— Ell, não posso ter reuniões hoje. Quero que notifique o conselho de que não teremos a assembleia, que será adiada para daqui a três dias.
Minha assistente anota o que digo, e parte para realizar a tarefa que lhe dei. Enquanto eu, caminho vagarosamente até a minha sala, apreciando a decoração sofisticada e impessoal do meu andar. Entro, e admiro a vista estonteante do centro da cidade, proporcionada pelas vidraças, e pela altura do último pavimento do prédio.
Um lampejo de movimento chama a minha atenção, e me foco em Ícarus, sentado displicentemente em uma poltrona de couro. É impossível não reparar em seus cabelos pretos levemente despenteados, sua pele bronzeada, os músculos que se insinuam no terno feito sob medida, em seus olhos verdes profundos e seu sorriso despreocupado ao me ver.
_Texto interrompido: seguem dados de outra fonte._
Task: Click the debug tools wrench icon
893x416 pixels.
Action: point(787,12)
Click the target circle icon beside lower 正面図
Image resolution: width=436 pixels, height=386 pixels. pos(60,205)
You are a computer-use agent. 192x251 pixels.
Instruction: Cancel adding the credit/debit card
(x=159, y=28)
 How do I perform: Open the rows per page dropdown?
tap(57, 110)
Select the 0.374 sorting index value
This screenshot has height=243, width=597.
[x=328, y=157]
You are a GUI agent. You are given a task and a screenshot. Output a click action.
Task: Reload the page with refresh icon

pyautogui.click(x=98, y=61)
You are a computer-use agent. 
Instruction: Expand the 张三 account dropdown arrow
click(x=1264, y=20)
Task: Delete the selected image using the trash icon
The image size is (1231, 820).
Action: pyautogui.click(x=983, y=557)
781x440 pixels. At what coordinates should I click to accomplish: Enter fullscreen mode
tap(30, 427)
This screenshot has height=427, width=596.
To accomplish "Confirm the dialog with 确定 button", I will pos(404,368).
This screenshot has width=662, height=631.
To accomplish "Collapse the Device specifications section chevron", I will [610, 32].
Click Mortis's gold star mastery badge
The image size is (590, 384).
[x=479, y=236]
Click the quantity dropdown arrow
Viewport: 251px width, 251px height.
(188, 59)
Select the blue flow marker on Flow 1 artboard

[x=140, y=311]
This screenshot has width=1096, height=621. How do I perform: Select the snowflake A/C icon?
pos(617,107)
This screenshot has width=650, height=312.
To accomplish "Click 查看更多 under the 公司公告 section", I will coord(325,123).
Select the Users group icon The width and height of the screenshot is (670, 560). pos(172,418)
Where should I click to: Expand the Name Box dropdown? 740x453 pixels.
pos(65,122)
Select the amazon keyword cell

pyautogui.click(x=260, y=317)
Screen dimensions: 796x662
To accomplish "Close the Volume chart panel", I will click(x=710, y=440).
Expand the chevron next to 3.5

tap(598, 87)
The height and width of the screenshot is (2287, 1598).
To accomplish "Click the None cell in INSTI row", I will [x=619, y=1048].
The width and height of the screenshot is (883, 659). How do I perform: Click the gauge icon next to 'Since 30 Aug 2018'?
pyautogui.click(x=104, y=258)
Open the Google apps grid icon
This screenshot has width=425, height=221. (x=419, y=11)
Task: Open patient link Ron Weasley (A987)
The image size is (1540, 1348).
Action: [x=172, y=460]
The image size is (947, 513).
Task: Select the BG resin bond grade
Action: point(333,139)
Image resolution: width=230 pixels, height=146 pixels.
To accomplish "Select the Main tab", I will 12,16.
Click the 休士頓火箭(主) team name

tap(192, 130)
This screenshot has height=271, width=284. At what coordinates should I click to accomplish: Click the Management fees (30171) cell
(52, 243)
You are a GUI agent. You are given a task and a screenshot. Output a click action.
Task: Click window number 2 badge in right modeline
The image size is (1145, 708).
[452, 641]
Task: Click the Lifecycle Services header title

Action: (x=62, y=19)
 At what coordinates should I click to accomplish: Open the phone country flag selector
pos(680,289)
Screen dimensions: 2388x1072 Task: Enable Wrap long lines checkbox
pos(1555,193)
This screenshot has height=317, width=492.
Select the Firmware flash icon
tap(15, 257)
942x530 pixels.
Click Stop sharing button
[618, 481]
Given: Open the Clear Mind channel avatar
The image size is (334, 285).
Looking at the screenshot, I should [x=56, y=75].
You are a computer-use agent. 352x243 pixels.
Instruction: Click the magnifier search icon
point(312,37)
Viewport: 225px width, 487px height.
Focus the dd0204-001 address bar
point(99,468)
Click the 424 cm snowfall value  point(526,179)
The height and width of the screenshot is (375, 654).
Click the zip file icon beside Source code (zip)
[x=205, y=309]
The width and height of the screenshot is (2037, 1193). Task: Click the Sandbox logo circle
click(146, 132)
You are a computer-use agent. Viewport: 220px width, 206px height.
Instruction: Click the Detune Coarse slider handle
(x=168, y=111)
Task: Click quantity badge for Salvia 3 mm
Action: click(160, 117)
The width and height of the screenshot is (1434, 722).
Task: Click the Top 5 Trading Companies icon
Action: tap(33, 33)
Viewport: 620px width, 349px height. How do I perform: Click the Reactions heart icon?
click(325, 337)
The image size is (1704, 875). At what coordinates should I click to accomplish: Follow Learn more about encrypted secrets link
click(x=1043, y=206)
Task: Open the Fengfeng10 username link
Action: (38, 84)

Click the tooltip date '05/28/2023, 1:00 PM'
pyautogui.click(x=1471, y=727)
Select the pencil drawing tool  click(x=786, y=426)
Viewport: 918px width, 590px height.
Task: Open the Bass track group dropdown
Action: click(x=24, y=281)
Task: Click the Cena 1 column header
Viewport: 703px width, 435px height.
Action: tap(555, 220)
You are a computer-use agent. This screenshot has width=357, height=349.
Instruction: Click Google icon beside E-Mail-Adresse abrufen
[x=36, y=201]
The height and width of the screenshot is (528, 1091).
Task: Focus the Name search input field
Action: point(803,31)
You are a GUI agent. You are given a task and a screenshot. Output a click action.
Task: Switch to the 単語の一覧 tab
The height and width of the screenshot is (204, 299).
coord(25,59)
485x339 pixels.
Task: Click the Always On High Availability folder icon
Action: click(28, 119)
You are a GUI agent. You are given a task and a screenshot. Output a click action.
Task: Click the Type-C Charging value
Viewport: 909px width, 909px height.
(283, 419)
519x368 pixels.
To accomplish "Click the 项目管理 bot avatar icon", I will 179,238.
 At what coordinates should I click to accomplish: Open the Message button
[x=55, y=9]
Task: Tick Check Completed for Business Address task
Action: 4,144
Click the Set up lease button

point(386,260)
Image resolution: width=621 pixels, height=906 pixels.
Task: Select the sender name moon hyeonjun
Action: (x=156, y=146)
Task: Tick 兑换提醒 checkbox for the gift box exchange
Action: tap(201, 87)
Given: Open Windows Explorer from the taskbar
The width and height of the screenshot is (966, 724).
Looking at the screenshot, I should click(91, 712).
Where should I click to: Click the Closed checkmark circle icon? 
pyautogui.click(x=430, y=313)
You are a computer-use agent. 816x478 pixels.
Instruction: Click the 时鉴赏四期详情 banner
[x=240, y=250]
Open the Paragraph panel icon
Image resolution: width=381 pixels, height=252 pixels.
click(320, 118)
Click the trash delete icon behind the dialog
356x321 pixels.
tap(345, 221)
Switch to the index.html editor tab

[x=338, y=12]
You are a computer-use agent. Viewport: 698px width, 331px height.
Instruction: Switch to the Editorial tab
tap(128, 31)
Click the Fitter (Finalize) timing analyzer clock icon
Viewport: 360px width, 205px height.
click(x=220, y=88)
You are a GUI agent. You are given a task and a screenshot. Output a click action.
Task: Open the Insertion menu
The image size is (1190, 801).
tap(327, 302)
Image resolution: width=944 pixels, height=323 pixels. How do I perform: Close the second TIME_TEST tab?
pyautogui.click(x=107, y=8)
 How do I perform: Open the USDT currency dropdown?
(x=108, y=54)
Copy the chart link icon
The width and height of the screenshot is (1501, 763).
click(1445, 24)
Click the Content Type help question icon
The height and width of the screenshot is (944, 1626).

Embora o terno seja extremamente elegante, e tenha o objetivo de fazê-lo parecer sofisticado, as características dele o fazem parecer indomável, quase como eu imaginaria Poseidon, o deus grego dos mares, selvagem e incontido como o mar, escultural e belo além da compreensão. E por mais que a combinação deva destoar, na verdade, apenas o faz mais fascinante do que deveria ser humanamente possível.
Há seis meses o contratei como consultor por ser extremamente instruído nos crimes em que estamos envolvidos, no entanto, é sua habilidade em "legalizar" negócios ilegais que me interessa de verdade. Enquanto minha família acredita que o mantenho porque quero expandir nosso império criminoso, na verdade, o tenho por perto com a intenção de diminuir cada vez mais a nossa participação em atividades ilícitas até que sejamos um grupo de empresas totalmente dentro da lei, enquanto apago qualquer rastro do que somos realmente.
Cerca de um ano e meio depois que assumi a posição de Christian, antes mesmo que Ícarus fosse meu consultor, eu o procurei em busca de um conselho para me livrar do controle de algumas das atividades mais execráveis que a minha família estava envolvida.
Seu plano duvidoso era dividido em quatro partes. Primeiro eu levantaria a receita gerada pelas vendas das drogas, pela venda das mulheres e pelos bordéis de luxo sob nosso comando, valor das estruturas e equipamentos usados nas operações, então colocaria um preço e condições numa oferta de venda bem atrativa.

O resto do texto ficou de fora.